--- Start RECORD LIST ---
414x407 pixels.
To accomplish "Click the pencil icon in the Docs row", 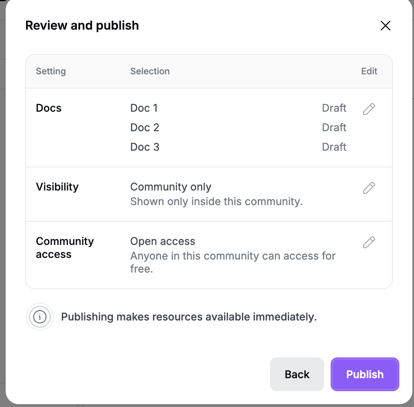I will coord(369,109).
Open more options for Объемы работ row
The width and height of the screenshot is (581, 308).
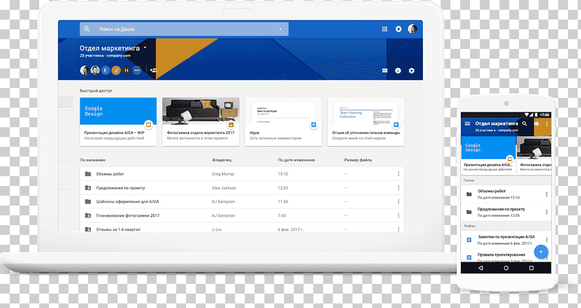pos(398,174)
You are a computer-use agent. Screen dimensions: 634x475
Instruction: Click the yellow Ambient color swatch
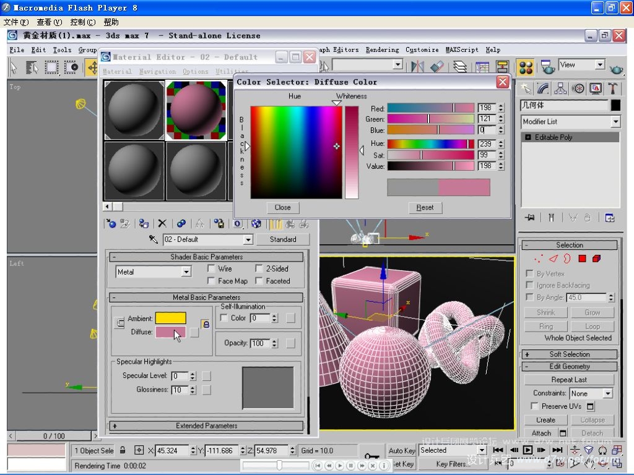170,319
--- End RECORD LIST ---
DO THIS:
Add 40 to every coordinate in the answers as you rewrite the part of the listing that opens with the line containing "You are a computer-use" and closes at the end of the listing. Keep the requests, and leave the pictures out.

THE ANSWER:
You are a computer-use agent. Screen dimensions: 634x475
Instruction: Click the yellow Ambient color swatch
210,359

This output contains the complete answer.